Using Two CGRP-Blocking Migraine Drugs at the Same Time Appears Safe in This Small Study

Combining the oral CGRP receptor antagonist rimegepant (75 mg as needed) with injectable CGRP monoclonal antibodies (erenumab, fremanezumab, or galcanezumab) for migraine was well tolerated in 13 patients over approximately 10 weeks. A total of 224 rimegepant doses were taken. Five patients (38%) reported mild adverse events, most commonly nasopharyngitis. Three patients had mild-to-moderate events considered potentially treatment-related. No serious adverse events, no treatment discontinuations, and no liver enzyme elevations occurred. This provides the first systematic safety data for using two different CGRP-targeting therapies simultaneously.

This was a substudy nested within a larger multicenter, open-label, long-term rimegepant safety study. Thirteen patients with 2-8 monthly migraine attacks who were already on stable CGRP mAb therapy (erenumab n=7, fremanezumab n=4, galcanezumab n=2) took rimegepant 75 mg as needed (up to once daily) for acute treatment over 12 weeks. Safety was assessed through adverse event monitoring and liver enzyme testing.

Many migraine patients use a CGRP antibody injection monthly for prevention but still need acute treatment when breakthrough attacks occur. Using a gepant (like rimegepant) for these attacks means both the preventive and acute treatments block the same CGRP pathway, raising theoretical safety concerns about "double CGRP blockade." This study provides reassurance that the combination appears safe — an important practical finding because it validates a treatment approach clinicians are already using in practice.

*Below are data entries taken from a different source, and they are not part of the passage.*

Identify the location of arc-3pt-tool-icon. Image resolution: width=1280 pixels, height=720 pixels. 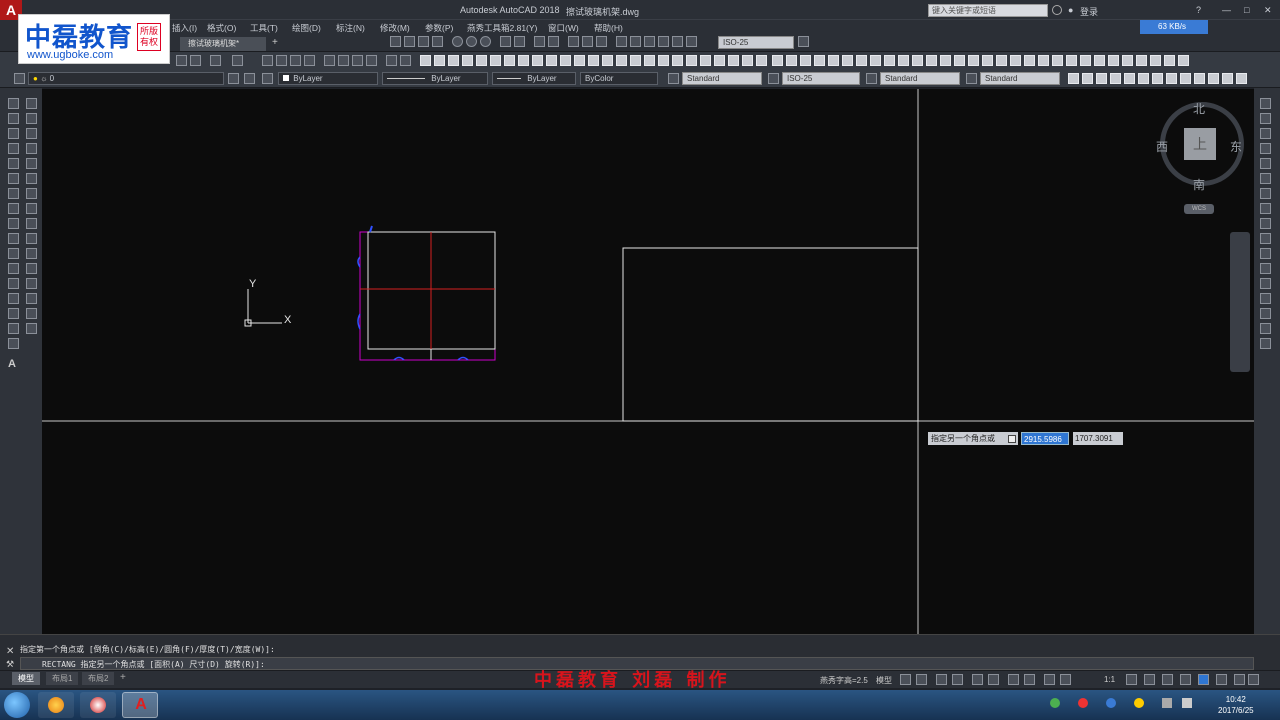
(472, 42).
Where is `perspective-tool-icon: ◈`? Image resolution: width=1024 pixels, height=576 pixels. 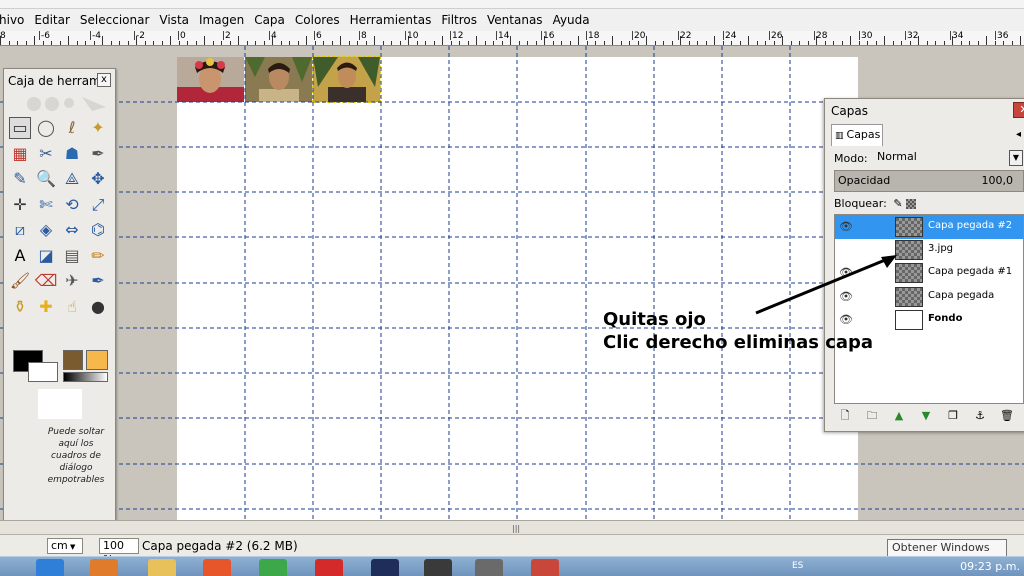
perspective-tool-icon: ◈ is located at coordinates (46, 230).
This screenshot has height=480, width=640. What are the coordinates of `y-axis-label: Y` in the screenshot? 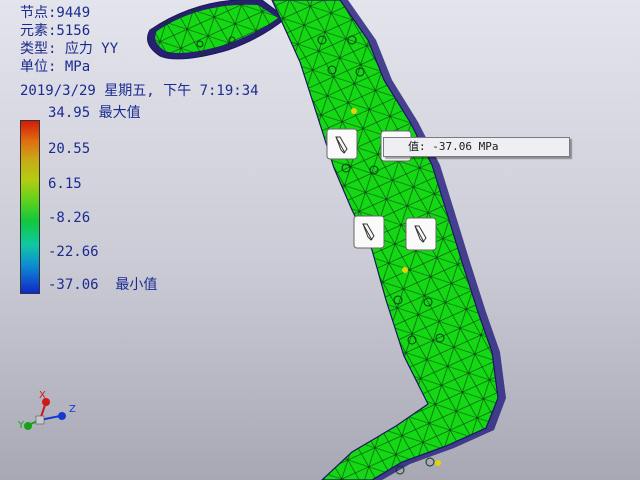 It's located at (22, 426).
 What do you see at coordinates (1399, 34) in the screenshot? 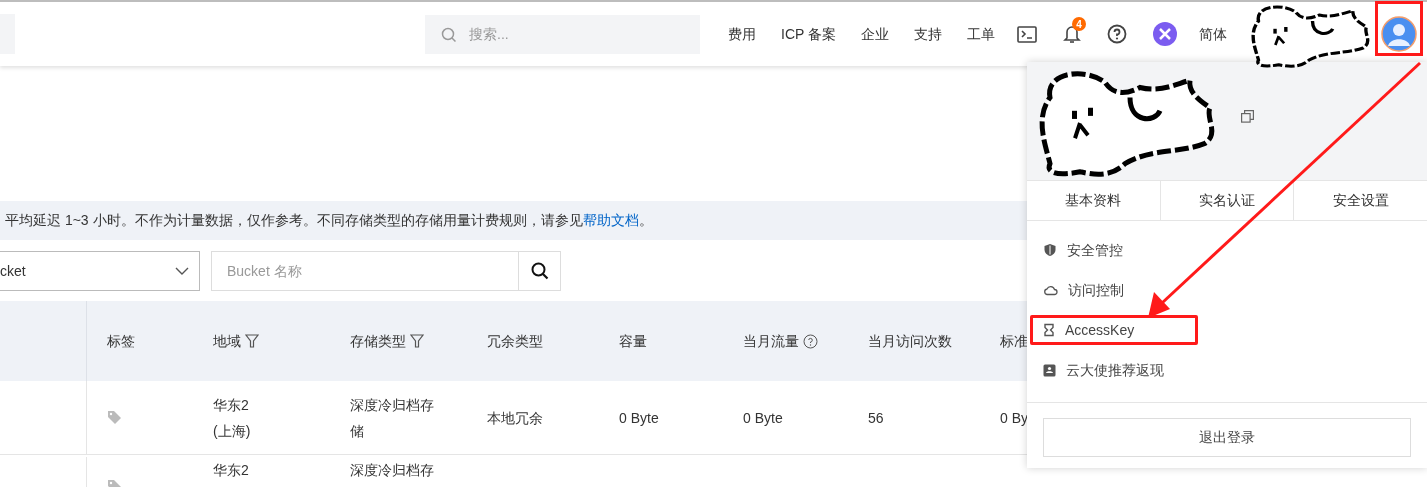
I see `avatar-icon` at bounding box center [1399, 34].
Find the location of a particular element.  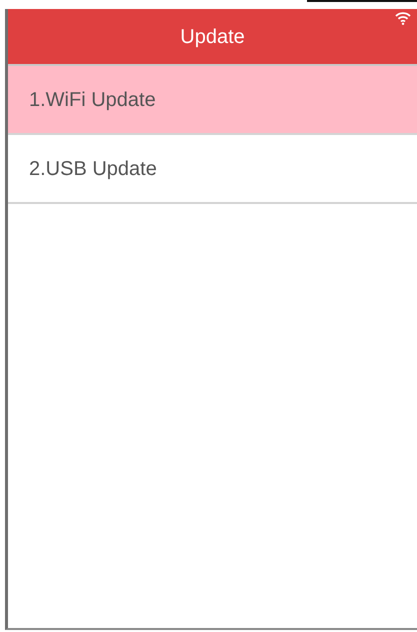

The approval of both CGRP antibodies (for prevention) and gepants (for acute treatment) created an obvious clinical question: can patients use both? Both drug types target the CGRP pathway but through different mechanisms — antibodies block the peptide or receptor for weeks, while gepants provide short-term receptor blockade. This study is one of the first to formally assess the combination, and the reassuring safety data supports what many headache specialists were already doing in practice. Larger studies have since been conducted to confirm these preliminary findings.

The sample size of 13 is very small — too small to detect rare safety signals. The study is open-label with no control group. The 12-week duration may not capture long-term safety concerns. The study cannot assess whether dual CGRP blockade reduces efficacy of either drug. The highly selected patient population (stable on CGRP mAb, moderate attack frequency) may not represent all patients who would use this combination in practice.